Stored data
************

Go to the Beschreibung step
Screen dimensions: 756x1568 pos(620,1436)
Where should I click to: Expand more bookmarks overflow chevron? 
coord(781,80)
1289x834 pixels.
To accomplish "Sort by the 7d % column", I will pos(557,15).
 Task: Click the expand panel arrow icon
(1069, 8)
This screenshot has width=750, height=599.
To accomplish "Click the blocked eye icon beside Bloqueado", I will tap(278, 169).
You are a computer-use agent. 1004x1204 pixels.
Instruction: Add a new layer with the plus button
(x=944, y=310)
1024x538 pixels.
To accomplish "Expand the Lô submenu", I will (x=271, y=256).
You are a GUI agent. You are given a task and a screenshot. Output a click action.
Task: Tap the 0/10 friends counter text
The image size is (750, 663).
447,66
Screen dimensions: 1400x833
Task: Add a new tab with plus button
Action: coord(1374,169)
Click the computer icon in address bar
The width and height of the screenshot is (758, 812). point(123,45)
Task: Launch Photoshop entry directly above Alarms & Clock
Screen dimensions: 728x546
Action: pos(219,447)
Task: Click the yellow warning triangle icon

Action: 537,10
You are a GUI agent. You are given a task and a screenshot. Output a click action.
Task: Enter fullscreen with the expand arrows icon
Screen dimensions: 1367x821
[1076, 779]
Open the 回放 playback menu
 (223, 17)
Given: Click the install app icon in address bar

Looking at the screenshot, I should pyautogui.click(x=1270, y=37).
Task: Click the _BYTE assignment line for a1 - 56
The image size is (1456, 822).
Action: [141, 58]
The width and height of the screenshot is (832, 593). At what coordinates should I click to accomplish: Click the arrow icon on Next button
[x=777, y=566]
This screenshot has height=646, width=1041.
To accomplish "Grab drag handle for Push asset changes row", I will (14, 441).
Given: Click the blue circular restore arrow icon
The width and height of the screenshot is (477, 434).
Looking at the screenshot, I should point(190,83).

************

What to produce - All the records above need to be restated exactly, line by line.

Output below -
Go to the Beschreibung step
Screen dimensions: 756x1568 pos(620,1436)
Where should I click to: Expand more bookmarks overflow chevron? 
coord(781,80)
1289x834 pixels.
To accomplish "Sort by the 7d % column", I will pos(557,15).
 Task: Click the expand panel arrow icon
(1069, 8)
This screenshot has width=750, height=599.
To accomplish "Click the blocked eye icon beside Bloqueado", I will tap(278, 169).
You are a computer-use agent. 1004x1204 pixels.
Instruction: Add a new layer with the plus button
(x=944, y=310)
1024x538 pixels.
To accomplish "Expand the Lô submenu", I will (x=271, y=256).
You are a GUI agent. You are given a task and a screenshot. Output a click action.
Task: Tap the 0/10 friends counter text
The image size is (750, 663).
447,66
Screen dimensions: 1400x833
Task: Add a new tab with plus button
Action: coord(1374,169)
Click the computer icon in address bar
The width and height of the screenshot is (758, 812). point(123,45)
Task: Launch Photoshop entry directly above Alarms & Clock
Screen dimensions: 728x546
Action: pos(219,447)
Task: Click the yellow warning triangle icon

Action: 537,10
You are a GUI agent. You are given a task and a screenshot. Output a click action.
Task: Enter fullscreen with the expand arrows icon
Screen dimensions: 1367x821
[1076, 779]
Open the 回放 playback menu
 (223, 17)
Given: Click the install app icon in address bar

Looking at the screenshot, I should pyautogui.click(x=1270, y=37).
Task: Click the _BYTE assignment line for a1 - 56
The image size is (1456, 822).
Action: [141, 58]
The width and height of the screenshot is (832, 593). At what coordinates should I click to accomplish: Click the arrow icon on Next button
[x=777, y=566]
This screenshot has height=646, width=1041.
To accomplish "Grab drag handle for Push asset changes row", I will (14, 441).
Given: Click the blue circular restore arrow icon
The width and height of the screenshot is (477, 434).
Looking at the screenshot, I should point(190,83).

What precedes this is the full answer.